BERKELEY – Over the last five years, the growth of health-care spending in the United States has slowed dramatically – to the lowest rate in the past 50 years. The slowdown is not a surprise. It is a predictable result of the recession and slow recovery that have left millions of Americans without health insurance and dampened household spending.
But the size of the slowdown is surprising, as is the fact that it started several years before the 2008 recession – and not only in the private insurance system, but also in Medicare and Medicaid, the two major government health programs. (Medicare provides health coverage for retirees, and Medicaid provides coverage for low-income Americans and their children and those with disabilities.)
What explains this slowdown in health-care spending? How much of it is attributable to the weak economy, and how much is the result of changes in provider and consumer behavior?
Two recent studies offer different answers, but both predict that at least some of the slowdown will persist even after the economy recovers. That would be good news for the US economy, which currently devotes nearly 18% of GDP to health care, by far the largest share among developed countries. It would also be good news for America’s fiscal position, because Medicare and Medicaid are the two largest contributors to the long-term federal budget deficit.
The growth of health-care spending declined or remained unchanged in real (inflation-adjusted) terms each year between 2002 and 2011, falling to 3-3.1% in 2009-2011, the lowest rates on record since reporting began in 1960. Recent data indicate that after a slight acceleration in 2012, the growth of real health-care spending in 2013 has fallen back to its 2009-2011 average.
As a result of the recession and lagging recovery, health-care spending has also slowed significantly since 2009 throughout the OECD. Indeed, for the first time on record, real health-care spending stalled on average in the OECD in 2010, as developed countries, reeling from budgetary constraints, clamped down on health programs. Growth in health-care spending was slower in every OECD country in that year, with the exception of Germany.
A new study by Drew Altman, a respected health-care expert and President of the Henry J. Kaiser Family Foundation, concludes that slower growth in real GDP, along with a lower inflation rate, accounts for more than three-quarters of the slowdown in health-care spending in the US after 2001. The weak economy has caused people to postpone consumption of health-care services and has encouraged states and employers to restrain their spending on health.
But important cost-containing changes in the private health-care system, including more cost-sharing in private insurance plans and tighter controls in managed care, have also contributed to the slowdown. Altman conjectures that, overall, the growth in health-care spending between 2008 and 2012 was about one percentage point lower than predicted by deteriorating macroeconomic conditions alone. If this reduction continues after the economy recovers – as seems likely, given the cost-containment incentives in the Affordable Care Act (commonly known as Obamacare) – the US stands to spend $2 trillion less on health care over the coming decade.
Based on the relationship between changes in real per capita health-care spending and changes in unemployment rates at the state level, the recent Economic Report of the President concludes that the recession and lackluster recovery account for less than 20% of the slowdown in health-care spending since 2007 – and for an even smaller share of the slowdown that began in 2002. And difficult macroeconomic conditions explain little (if any) of the slowdown in Medicare spending per enrollee since 2001.
That is not unexpected, because the largely retired Medicare population is less vulnerable to macroeconomic fluctuations than is the working-age population. The Council of Economic Advisers, whose members write the president’s report, surmise that structural changes – including stronger incentives for efficiency by hospitals and providers, more cost-sharing in insurance policies, and the substitution of generic drugs for branded drugs – explain most of the deceleration in per capita spending growth.

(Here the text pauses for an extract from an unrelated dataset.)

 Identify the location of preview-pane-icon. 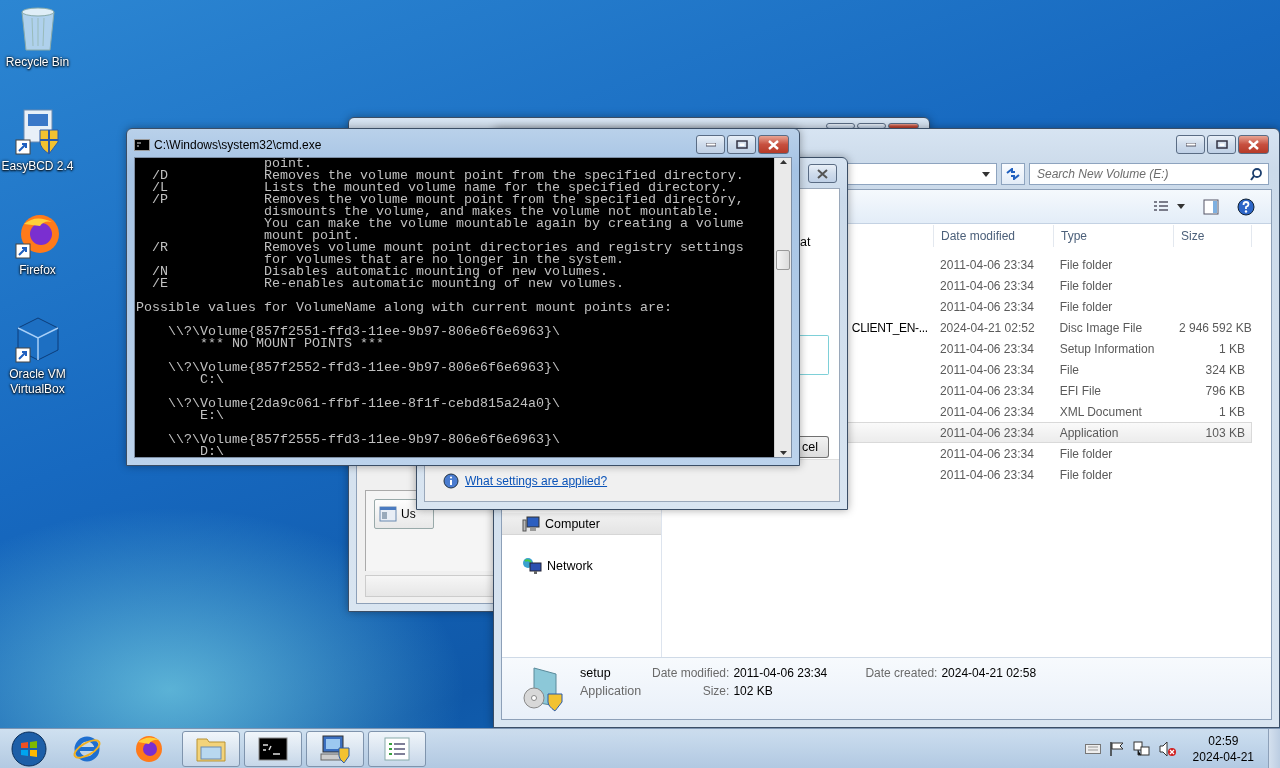
(1211, 206). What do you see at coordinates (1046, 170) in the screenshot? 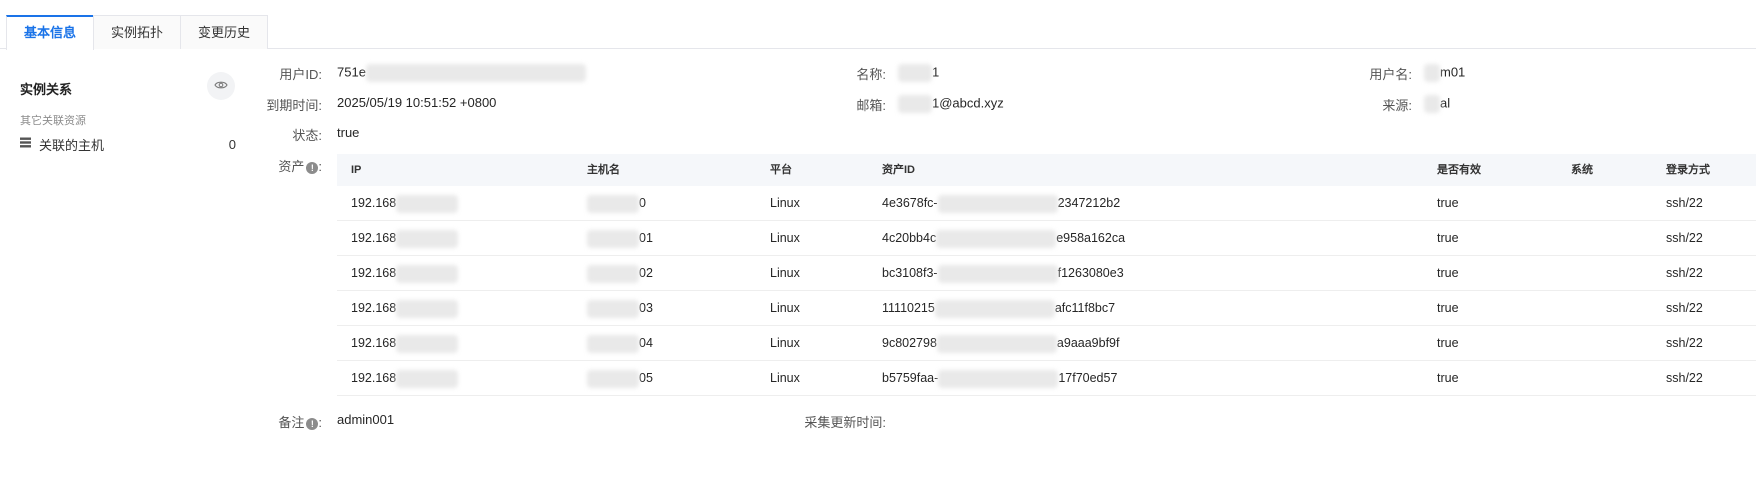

They also suggest that payment reforms contributed to the slowdown in Medicare’s spending growth after 2001, and that early responses to new Medicare regulations in the Affordable Care Act may have caused a further decline after 2010.
The long-term effect on the federal budget implied by a sustained reduction in the growth of Medicare and Medicaid spending to the rates of the last several years would be profound. These programs currently claim 21% of the budget, with Medicare accounting for two-thirds of that amount. Even a small reduction in the growth of these programs would save billions of dollars. Based on the unexpected slowdown in spending growth during the last few years, the Congressional Budget Office recently cut its ten-year projections for these programs by 3.5%, reducing the ten-year deficit by $382 billion.
In 2011, Medicare spending accounted for 3.7% of GDP. Based on current policies, the government forecasts that Medicare spending per beneficiary will grow at an average annual rate of 4.3% and will rise to 6.7% of GDP over the next 75 years. If, instead, Medicare spending per beneficiary grew by only 3.6% a year, the average rate of the last five years, Medicare’s share of GDP would remain unchanged. This would narrow the fiscal gap, a widely used measure of long-term budgetary imbalance, by almost one-third.
Trends in the US budget reflect an inconvenient truth: If the growth of spending on health-care programs cannot be slowed, stabilizing the federal debt at a sustainable level will require deep cuts in spending on other priorities and increases in taxes on the middle class. The recent slowdown in the growth of health-care spending is a promising sign that America’s budgetary tradeoffs may turn out to be less difficult than expected.